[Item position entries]

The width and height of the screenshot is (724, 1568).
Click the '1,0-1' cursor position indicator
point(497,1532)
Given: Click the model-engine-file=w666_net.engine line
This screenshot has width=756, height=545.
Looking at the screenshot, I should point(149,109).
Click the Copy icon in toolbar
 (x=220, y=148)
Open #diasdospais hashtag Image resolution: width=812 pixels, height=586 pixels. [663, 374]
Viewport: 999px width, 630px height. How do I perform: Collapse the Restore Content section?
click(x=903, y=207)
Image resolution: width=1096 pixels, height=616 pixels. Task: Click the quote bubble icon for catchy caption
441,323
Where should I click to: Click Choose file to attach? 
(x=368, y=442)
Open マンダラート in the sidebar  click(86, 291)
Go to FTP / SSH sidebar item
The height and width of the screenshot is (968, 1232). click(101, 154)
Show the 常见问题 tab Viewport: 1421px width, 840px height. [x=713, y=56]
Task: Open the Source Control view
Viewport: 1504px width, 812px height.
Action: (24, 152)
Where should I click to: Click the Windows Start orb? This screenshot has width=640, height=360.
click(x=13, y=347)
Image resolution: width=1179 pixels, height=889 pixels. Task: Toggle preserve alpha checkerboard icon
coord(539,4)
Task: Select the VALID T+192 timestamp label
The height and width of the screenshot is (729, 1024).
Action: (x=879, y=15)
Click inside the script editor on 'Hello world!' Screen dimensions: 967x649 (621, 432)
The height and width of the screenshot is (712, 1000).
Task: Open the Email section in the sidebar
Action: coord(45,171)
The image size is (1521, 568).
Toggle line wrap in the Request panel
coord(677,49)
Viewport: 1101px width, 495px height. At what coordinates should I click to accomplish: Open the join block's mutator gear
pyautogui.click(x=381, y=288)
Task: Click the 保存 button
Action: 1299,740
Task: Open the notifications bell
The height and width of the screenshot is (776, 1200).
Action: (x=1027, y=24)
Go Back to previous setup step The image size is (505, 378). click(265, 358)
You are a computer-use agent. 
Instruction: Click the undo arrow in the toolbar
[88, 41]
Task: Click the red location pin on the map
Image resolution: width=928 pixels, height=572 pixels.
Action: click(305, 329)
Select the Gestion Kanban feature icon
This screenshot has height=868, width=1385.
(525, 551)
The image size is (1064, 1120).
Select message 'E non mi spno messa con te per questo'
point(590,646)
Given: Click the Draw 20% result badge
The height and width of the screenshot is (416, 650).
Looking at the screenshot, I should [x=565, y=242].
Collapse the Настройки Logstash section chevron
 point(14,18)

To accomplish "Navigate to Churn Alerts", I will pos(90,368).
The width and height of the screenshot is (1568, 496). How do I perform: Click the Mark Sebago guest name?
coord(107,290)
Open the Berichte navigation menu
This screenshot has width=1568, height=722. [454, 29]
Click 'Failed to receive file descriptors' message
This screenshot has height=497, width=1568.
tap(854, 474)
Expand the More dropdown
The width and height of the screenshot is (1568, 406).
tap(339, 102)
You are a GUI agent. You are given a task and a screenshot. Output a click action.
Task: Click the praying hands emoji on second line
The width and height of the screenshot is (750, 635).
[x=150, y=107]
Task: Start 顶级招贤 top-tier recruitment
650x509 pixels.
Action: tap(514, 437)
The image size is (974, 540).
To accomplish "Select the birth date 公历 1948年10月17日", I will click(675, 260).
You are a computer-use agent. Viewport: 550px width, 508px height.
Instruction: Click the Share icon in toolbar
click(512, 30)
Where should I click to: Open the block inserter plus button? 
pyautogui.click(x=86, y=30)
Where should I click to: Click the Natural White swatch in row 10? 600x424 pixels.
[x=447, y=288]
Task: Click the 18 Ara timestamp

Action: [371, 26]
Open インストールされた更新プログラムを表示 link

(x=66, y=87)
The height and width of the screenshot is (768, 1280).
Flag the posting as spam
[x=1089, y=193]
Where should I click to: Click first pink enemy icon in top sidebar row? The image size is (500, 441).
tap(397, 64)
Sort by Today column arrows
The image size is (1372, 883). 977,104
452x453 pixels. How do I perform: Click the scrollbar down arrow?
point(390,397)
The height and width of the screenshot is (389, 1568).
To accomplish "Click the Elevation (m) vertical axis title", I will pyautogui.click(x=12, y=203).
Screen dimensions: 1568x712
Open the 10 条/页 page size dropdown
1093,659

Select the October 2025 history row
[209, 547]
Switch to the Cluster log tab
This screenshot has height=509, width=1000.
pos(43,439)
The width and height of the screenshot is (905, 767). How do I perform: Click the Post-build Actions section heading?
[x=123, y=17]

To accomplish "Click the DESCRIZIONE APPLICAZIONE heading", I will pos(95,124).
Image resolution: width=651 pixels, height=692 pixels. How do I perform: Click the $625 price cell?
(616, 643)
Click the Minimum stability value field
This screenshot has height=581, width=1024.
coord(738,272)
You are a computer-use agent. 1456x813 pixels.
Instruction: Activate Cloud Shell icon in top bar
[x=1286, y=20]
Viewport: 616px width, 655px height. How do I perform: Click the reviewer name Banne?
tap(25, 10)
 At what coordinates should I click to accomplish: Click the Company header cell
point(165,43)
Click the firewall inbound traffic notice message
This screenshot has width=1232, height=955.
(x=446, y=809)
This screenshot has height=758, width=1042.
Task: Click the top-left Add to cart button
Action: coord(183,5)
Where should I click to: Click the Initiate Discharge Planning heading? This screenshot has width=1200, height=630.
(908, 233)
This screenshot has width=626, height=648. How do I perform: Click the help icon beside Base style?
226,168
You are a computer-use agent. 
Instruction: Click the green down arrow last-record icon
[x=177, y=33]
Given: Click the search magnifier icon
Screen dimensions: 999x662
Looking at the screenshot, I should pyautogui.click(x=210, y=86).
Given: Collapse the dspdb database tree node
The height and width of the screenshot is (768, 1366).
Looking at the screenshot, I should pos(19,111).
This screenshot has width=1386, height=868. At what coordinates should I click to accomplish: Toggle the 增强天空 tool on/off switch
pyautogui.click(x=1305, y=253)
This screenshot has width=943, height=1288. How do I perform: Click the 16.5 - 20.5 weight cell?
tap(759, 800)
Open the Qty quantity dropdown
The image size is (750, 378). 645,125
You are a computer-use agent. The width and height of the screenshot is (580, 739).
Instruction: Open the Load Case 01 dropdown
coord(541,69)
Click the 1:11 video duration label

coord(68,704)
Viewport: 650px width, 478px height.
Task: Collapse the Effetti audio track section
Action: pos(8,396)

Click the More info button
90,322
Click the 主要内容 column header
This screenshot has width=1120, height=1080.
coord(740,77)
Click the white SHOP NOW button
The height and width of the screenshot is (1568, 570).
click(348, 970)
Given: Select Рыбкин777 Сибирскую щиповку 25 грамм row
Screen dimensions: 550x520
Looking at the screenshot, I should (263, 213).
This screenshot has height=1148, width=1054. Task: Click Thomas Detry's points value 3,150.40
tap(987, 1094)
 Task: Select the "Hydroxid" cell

### [TASK OBJECTIVE]
Rewrite every one of the lines above, changing "computer-use agent" to "desktop automation assistant" wherever it occurs and leaving everything else unchanged.

### [COMPLETED TASK]
The width and height of the screenshot is (724, 1568).
Click the '1,0-1' cursor position indicator
point(497,1532)
Given: Click the model-engine-file=w666_net.engine line
This screenshot has width=756, height=545.
Looking at the screenshot, I should point(149,109).
Click the Copy icon in toolbar
 (x=220, y=148)
Open #diasdospais hashtag Image resolution: width=812 pixels, height=586 pixels. [663, 374]
Viewport: 999px width, 630px height. How do I perform: Collapse the Restore Content section?
click(x=903, y=207)
Image resolution: width=1096 pixels, height=616 pixels. Task: Click the quote bubble icon for catchy caption
441,323
Where should I click to: Click Choose file to attach? 
(x=368, y=442)
Open マンダラート in the sidebar  click(86, 291)
Go to FTP / SSH sidebar item
The height and width of the screenshot is (968, 1232). click(101, 154)
Show the 常见问题 tab Viewport: 1421px width, 840px height. [x=713, y=56]
Task: Open the Source Control view
Viewport: 1504px width, 812px height.
Action: (24, 152)
Where should I click to: Click the Windows Start orb? This screenshot has width=640, height=360.
click(x=13, y=347)
Image resolution: width=1179 pixels, height=889 pixels. Task: Toggle preserve alpha checkerboard icon
coord(539,4)
Task: Select the VALID T+192 timestamp label
The height and width of the screenshot is (729, 1024).
Action: (x=879, y=15)
Click inside the script editor on 'Hello world!' Screen dimensions: 967x649 (621, 432)
The height and width of the screenshot is (712, 1000).
Task: Open the Email section in the sidebar
Action: coord(45,171)
The image size is (1521, 568).
Toggle line wrap in the Request panel
coord(677,49)
Viewport: 1101px width, 495px height. At what coordinates should I click to accomplish: Open the join block's mutator gear
pyautogui.click(x=381, y=288)
Task: Click the 保存 button
Action: 1299,740
Task: Open the notifications bell
The height and width of the screenshot is (776, 1200).
Action: (x=1027, y=24)
Go Back to previous setup step The image size is (505, 378). click(265, 358)
You are a desktop automation assistant. 
Instruction: Click the undo arrow in the toolbar
[88, 41]
Task: Click the red location pin on the map
Image resolution: width=928 pixels, height=572 pixels.
Action: click(305, 329)
Select the Gestion Kanban feature icon
This screenshot has height=868, width=1385.
(525, 551)
The image size is (1064, 1120).
Select message 'E non mi spno messa con te per questo'
point(590,646)
Given: Click the Draw 20% result badge
The height and width of the screenshot is (416, 650).
Looking at the screenshot, I should [x=565, y=242].
Collapse the Настройки Logstash section chevron
 point(14,18)

To accomplish "Navigate to Churn Alerts", I will pos(90,368).
The width and height of the screenshot is (1568, 496). How do I perform: Click the Mark Sebago guest name?
coord(107,290)
Open the Berichte navigation menu
This screenshot has width=1568, height=722. [454, 29]
Click 'Failed to receive file descriptors' message
This screenshot has height=497, width=1568.
tap(854, 474)
Expand the More dropdown
The width and height of the screenshot is (1568, 406).
tap(339, 102)
You are a GUI agent. You are given a task and a screenshot. Output a click action.
Task: Click the praying hands emoji on second line
The width and height of the screenshot is (750, 635).
[x=150, y=107]
Task: Start 顶级招贤 top-tier recruitment
650x509 pixels.
Action: tap(514, 437)
The image size is (974, 540).
To accomplish "Select the birth date 公历 1948年10月17日", I will click(675, 260).
You are a desktop automation assistant. Viewport: 550px width, 508px height.
Instruction: Click the Share icon in toolbar
click(512, 30)
Where should I click to: Open the block inserter plus button? 
pyautogui.click(x=86, y=30)
Where should I click to: Click the Natural White swatch in row 10? 600x424 pixels.
[x=447, y=288]
Task: Click the 18 Ara timestamp

Action: [371, 26]
Open インストールされた更新プログラムを表示 link

(x=66, y=87)
The height and width of the screenshot is (768, 1280).
Flag the posting as spam
[x=1089, y=193]
Where should I click to: Click first pink enemy icon in top sidebar row? The image size is (500, 441).
tap(397, 64)
Sort by Today column arrows
The image size is (1372, 883). 977,104
452x453 pixels. How do I perform: Click the scrollbar down arrow?
point(390,397)
The height and width of the screenshot is (389, 1568).
To accomplish "Click the Elevation (m) vertical axis title", I will pyautogui.click(x=12, y=203).
Screen dimensions: 1568x712
Open the 10 条/页 page size dropdown
1093,659

Select the October 2025 history row
[209, 547]
Switch to the Cluster log tab
This screenshot has height=509, width=1000.
pos(43,439)
The width and height of the screenshot is (905, 767). How do I perform: Click the Post-build Actions section heading?
[x=123, y=17]

To accomplish "Click the DESCRIZIONE APPLICAZIONE heading", I will pos(95,124).
Image resolution: width=651 pixels, height=692 pixels. How do I perform: Click the $625 price cell?
(616, 643)
Click the Minimum stability value field
This screenshot has height=581, width=1024.
coord(738,272)
You are a desktop automation assistant. 1456x813 pixels.
Instruction: Activate Cloud Shell icon in top bar
[x=1286, y=20]
Viewport: 616px width, 655px height. How do I perform: Click the reviewer name Banne?
tap(25, 10)
 At what coordinates should I click to accomplish: Click the Company header cell
point(165,43)
Click the firewall inbound traffic notice message
This screenshot has width=1232, height=955.
(x=446, y=809)
This screenshot has height=758, width=1042.
Task: Click the top-left Add to cart button
Action: coord(183,5)
Where should I click to: Click the Initiate Discharge Planning heading? This screenshot has width=1200, height=630.
(908, 233)
This screenshot has width=626, height=648. How do I perform: Click the help icon beside Base style?
226,168
You are a desktop automation assistant. 
Instruction: Click the green down arrow last-record icon
[x=177, y=33]
Given: Click the search magnifier icon
Screen dimensions: 999x662
Looking at the screenshot, I should pyautogui.click(x=210, y=86).
Given: Collapse the dspdb database tree node
The height and width of the screenshot is (768, 1366).
Looking at the screenshot, I should pos(19,111).
This screenshot has width=1386, height=868. At what coordinates should I click to accomplish: Toggle the 增强天空 tool on/off switch
pyautogui.click(x=1305, y=253)
This screenshot has width=943, height=1288. How do I perform: Click the 16.5 - 20.5 weight cell?
tap(759, 800)
Open the Qty quantity dropdown
The image size is (750, 378). 645,125
You are a desktop automation assistant. The width and height of the screenshot is (580, 739).
Instruction: Open the Load Case 01 dropdown
coord(541,69)
Click the 1:11 video duration label

coord(68,704)
Viewport: 650px width, 478px height.
Task: Collapse the Effetti audio track section
Action: pos(8,396)

Click the More info button
90,322
Click the 主要内容 column header
This screenshot has width=1120, height=1080.
coord(740,77)
Click the white SHOP NOW button
The height and width of the screenshot is (1568, 570).
click(348, 970)
Given: Select Рыбкин777 Сибирскую щиповку 25 грамм row
Screen dimensions: 550x520
Looking at the screenshot, I should (263, 213).
This screenshot has height=1148, width=1054. Task: Click Thomas Detry's points value 3,150.40
tap(987, 1094)
 Task: Select the "Hydroxid" cell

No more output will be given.